Scott Wiebe, principal at Steinbach Christian High School, said that forcing public and faith-based independent schools to “act against their beliefs and their community values is not the way to combat bullying”. 

Robert Charach, principal of Winnipeg’s Linden Christian School, said schools must have the power to approve school clubs that “respect the values of the school.” 

“We’re all on the same page–stop bullying,” he said. “But the communities of faith feel that they’re being bullied by this process.” 

One pro-family group from Ontario has issued a warning to Manitobans, saying, “Don’t let yourselves go the way of Ontario’s tyranny.” 

Campaign Life Coalition (CLC) argued that former Premier McGuinty’s very similar Bill 13, which passed in Ontario last June, was more about pushing the homosexual political agenda on students than fighting bullying.

“McGuinty’s bill really had nothing at all to do with protecting children from bullying,” said Jack Fonseca, CLC’s project manager, in a recent interview with 

“It was a convenient covering, a ruse, to promote homosexuality to the next generation and to brainwash them into rejecting their parents’ values. Bill 18 is simply another bill 13,” he said.

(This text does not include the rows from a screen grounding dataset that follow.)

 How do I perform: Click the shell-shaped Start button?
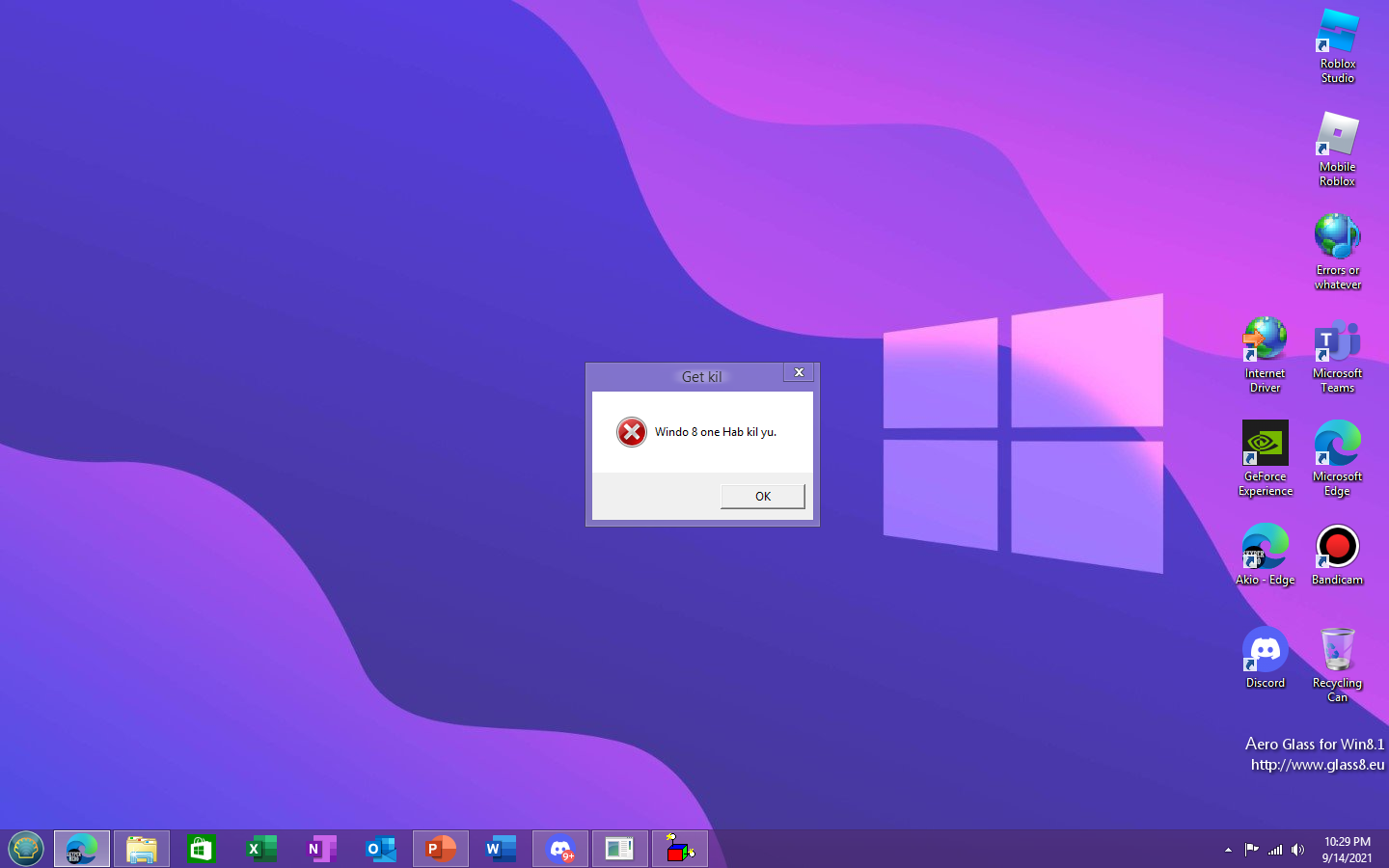point(26,848)
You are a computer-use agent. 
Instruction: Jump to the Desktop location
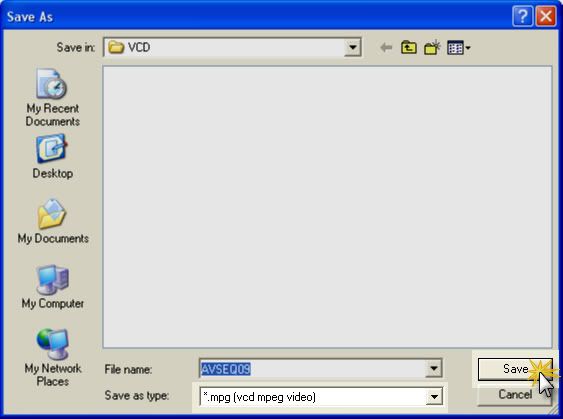(x=52, y=157)
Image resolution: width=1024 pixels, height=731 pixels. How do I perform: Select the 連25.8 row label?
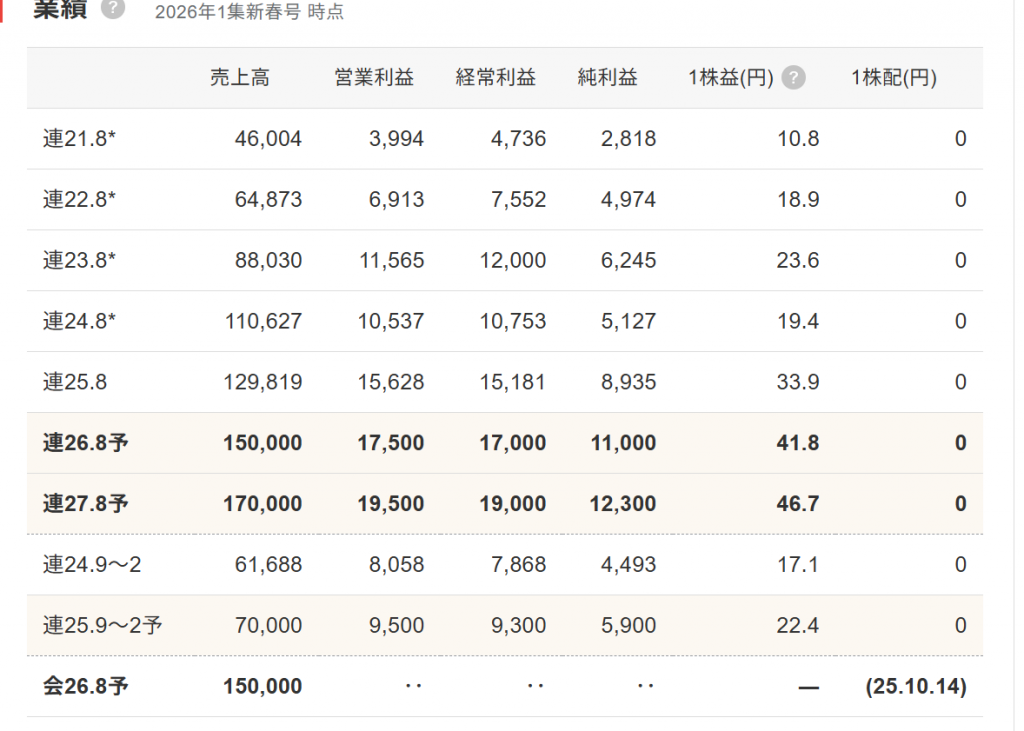[75, 383]
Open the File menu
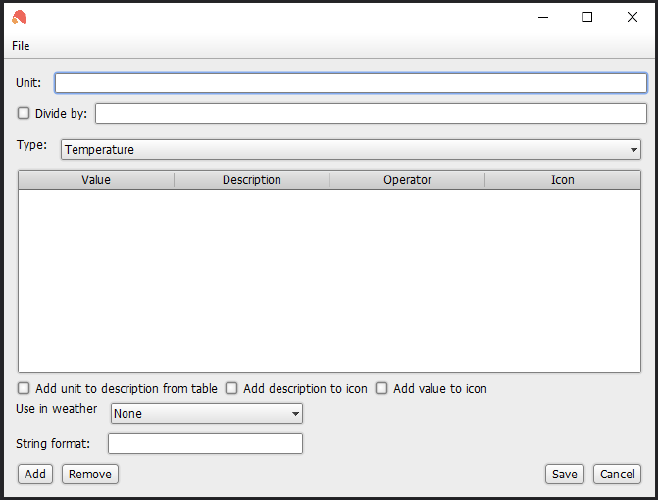The image size is (658, 500). coord(21,46)
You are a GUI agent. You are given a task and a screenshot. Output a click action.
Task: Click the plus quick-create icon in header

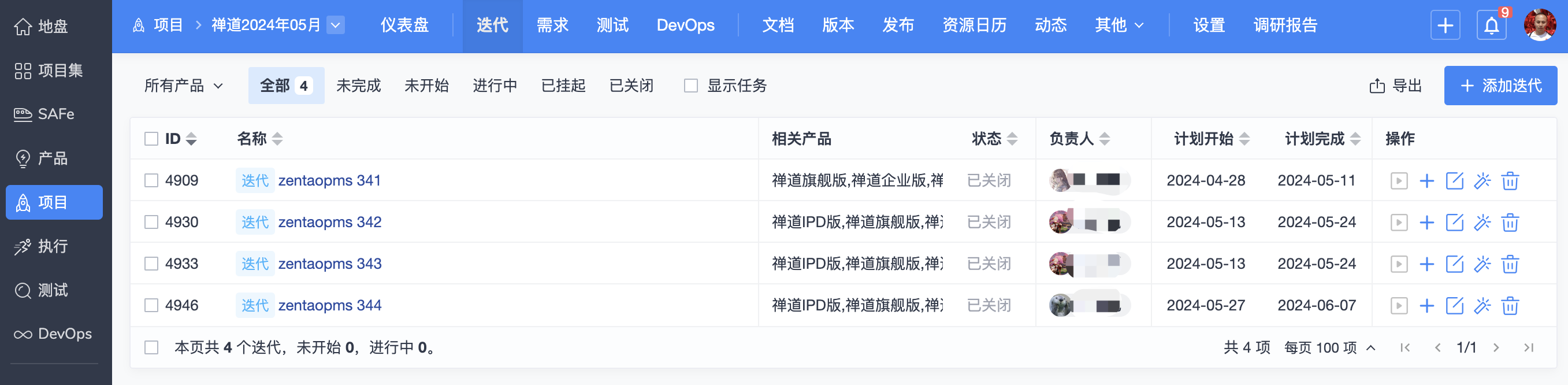click(x=1444, y=25)
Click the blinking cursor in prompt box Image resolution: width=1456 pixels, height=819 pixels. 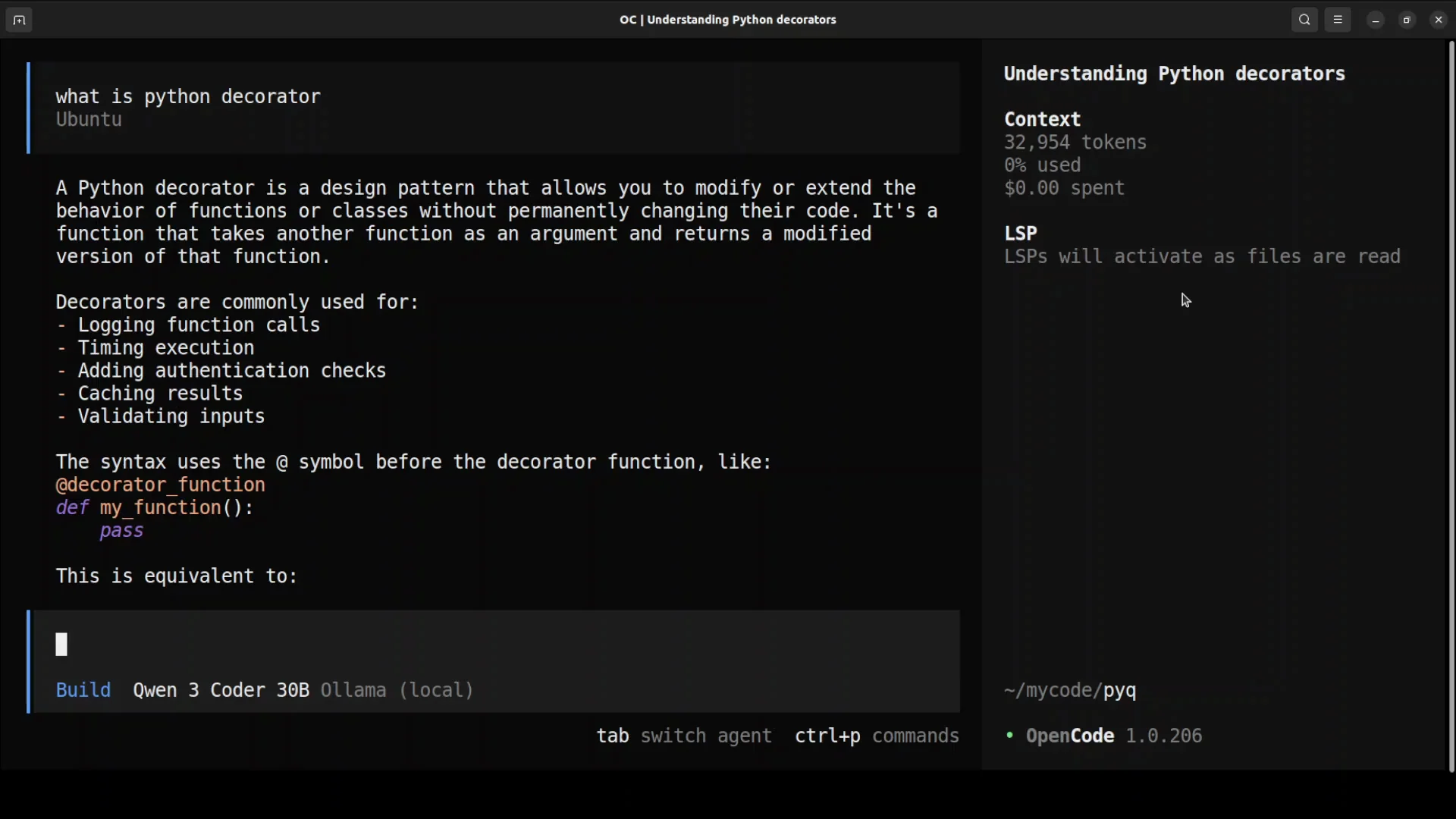[x=62, y=645]
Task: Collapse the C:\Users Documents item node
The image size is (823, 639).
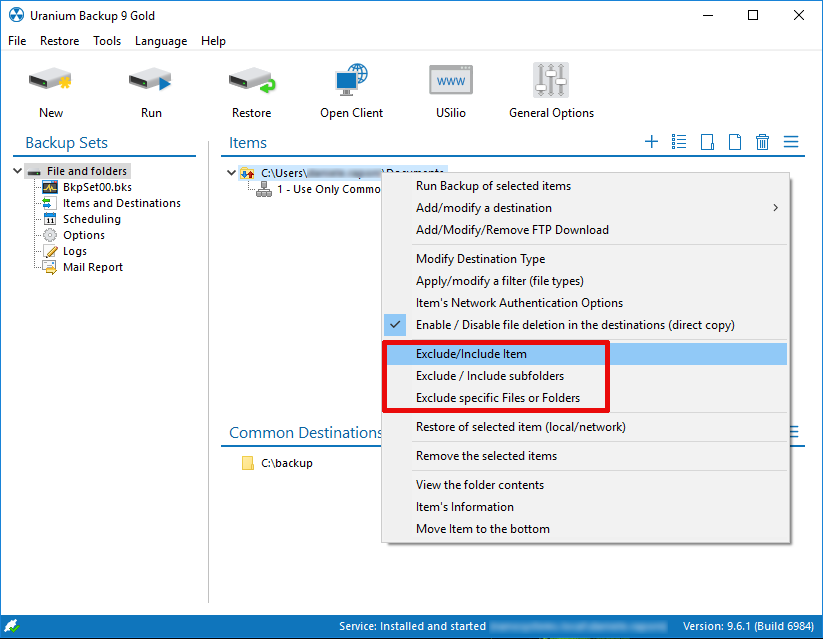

Fonseca drew attention to the “horrible consequences” of Bill 13’s passage to Catholic education in Ontario. “The Catholic Church was forced to violate its religious beliefs by accepting openly homosexual student clubs in Catholic schools, despite opposition from Ontario’s bishops and concerned parents.” 

Manitoba’s Conservatives have created a webpage to obtain public comment on the bill. A legislature committee is expected to hold public hearings on the bill this spring.